En iyi kadın oyuncu: Angela Merkel. Alman
elitlerine kendi beğendirme derdi olmadı, o korkunç giyim tarzını
değiştirmeyi bir gün bile düşünmedi. Ekonomik kriz çağında hem kendi
ülkesini, hem de AB'yi yönetti. Doğu Alman bir kadının Almanya'nın ve
hatta Avrupa'nın istikbalini belirleyeceğini 1989 yılında söylesek bir
bilimkurgu senaryosu olurdu, ancak o sabrı ve disiplini ile bunu
başardı. Dünyanın tartışılmaz en güçlü kadınlarından oldu. Aldığı
kararları içeriği çokça tartışıldı ve eleştirildi, ama karar alma ve bu
kararları uygulama yeteneği ve kapasitesi hiç sorgulanmadı. Üçüncü kez
kendisini Şansölye kılan 2013 seçimlerinden %41'lik bir zaferle çıktı.
Abartıya gerek bırakmayacak kadar güçlü performansı ile Oscar'ı
kesinlikle hak etti.
En iyi erkek oyuncu: Vladimir Putin. Tüm
zamanların en ürkütücü kötü adamlarından. Joker'in Rusya uyarlaması.
Çıplak pozları, ayı üstünde dere geçmesi, diğer yabancı liderleri
korkutmak için toplantılarda bulundurduğu köpeği ile ne kadar sürrealse,
siyaseti ile de o kadar karanlık ve gerçekçiydi. Suriye'de yaşanan
katliamların sponsoru olması yetmezmiş gibi, Ukrayna'daki demokrasi
ümidinin de katili oldu. Vizyonu kriminal bir mafya çetesi üzerinden
yönettiği ülkesini aştı, Batı'nın kayıtsızlığını da fırsat bilerek
Sovyetler rüyasına emin adımlarla yürüdü.
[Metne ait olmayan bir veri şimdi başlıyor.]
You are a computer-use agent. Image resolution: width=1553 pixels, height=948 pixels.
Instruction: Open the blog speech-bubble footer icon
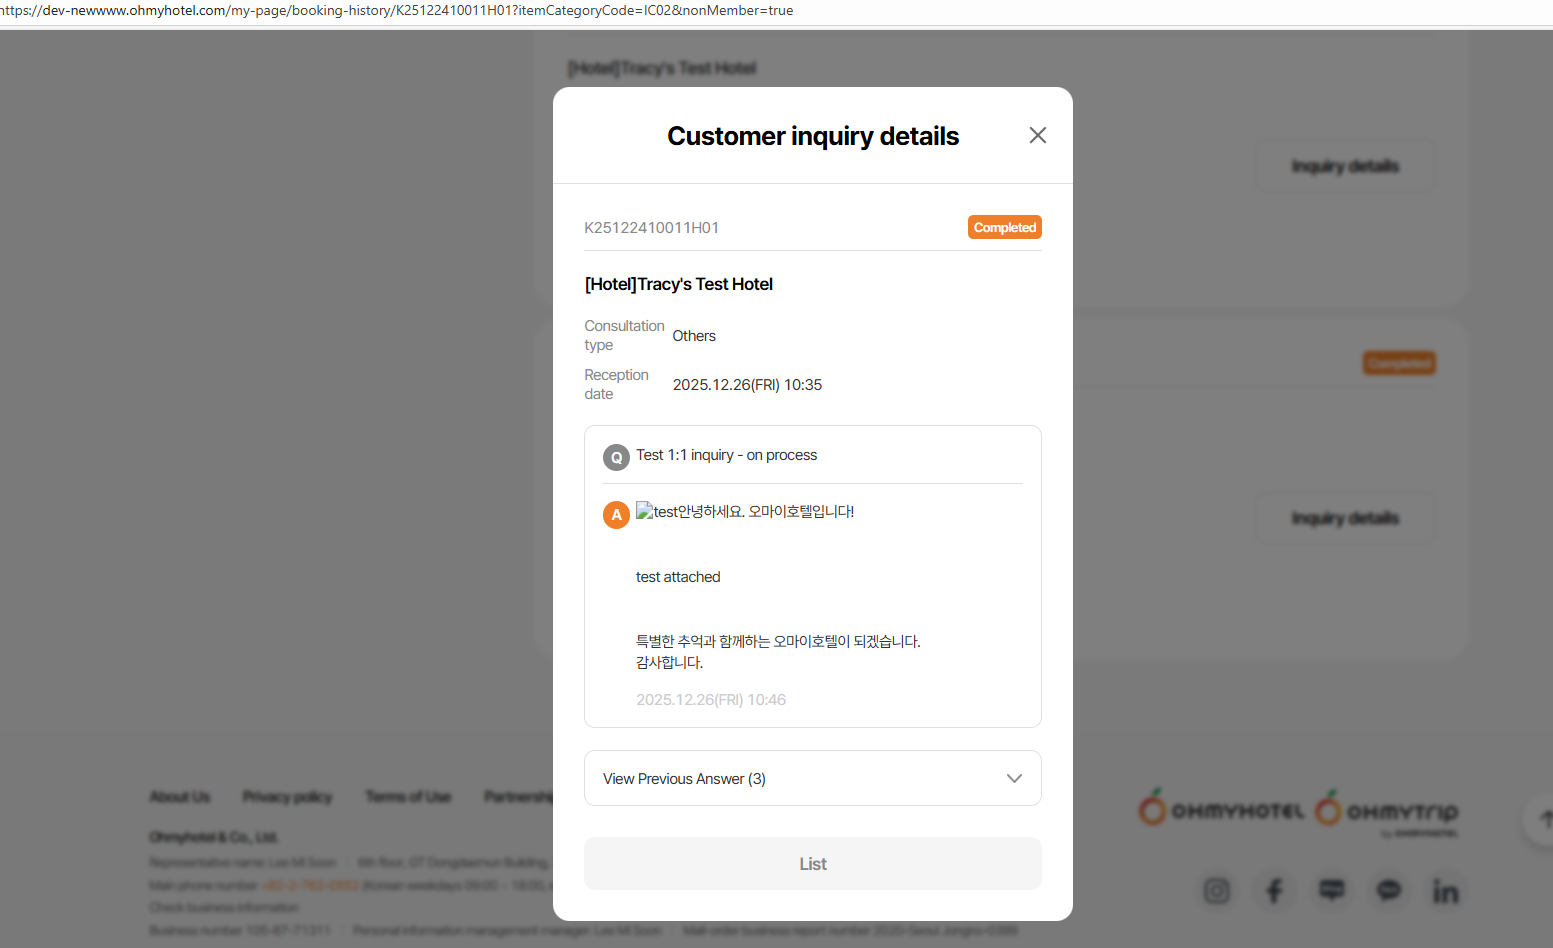pyautogui.click(x=1331, y=890)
Bunun son Oscar'ı olmasını
diliyor, erken emeklilik yasasından en kısa zamanda yararlanmasını
temenni ediyoruz.
En iyi özgün senaryo: Kerry-Lavrov kimyasal silah anlaşması. Esad'ın
tekrar tekrar kullandığı kimyasal silahlar bu sefer başına bela
olmuştu. Ölçüyü kaçırdıklarından olsa gerek ölü sayısı 1500'ü geçmiş,
Esad'ın beklemediği şekilde kimyasal silaha maruz kalanların video
görüntüleri uluslararası medyaya düşmüştü. Tüm istihbarat raporları
kimyasalı Esad'ın kullandığını gösteriyor, dünya kamuoyu artık buna bir
cevap verilmesi konusunda buluşuyordu. Amerika'nın o meşhur kırmızı
çizgisi aşılmıştı. Esad o kadar da ileri gitmez diye tekrarladıkları
"kimyasal silah kullanılırsa müdahale ederiz" tehdidi artık sözde
kalamazdı. Obama kısıtlı bir müdahale planı oluşturduklarını açıkladı,
İran ve Rusya "tamam biz bakmıyoruz o tarafa, bildiğinizi yapın"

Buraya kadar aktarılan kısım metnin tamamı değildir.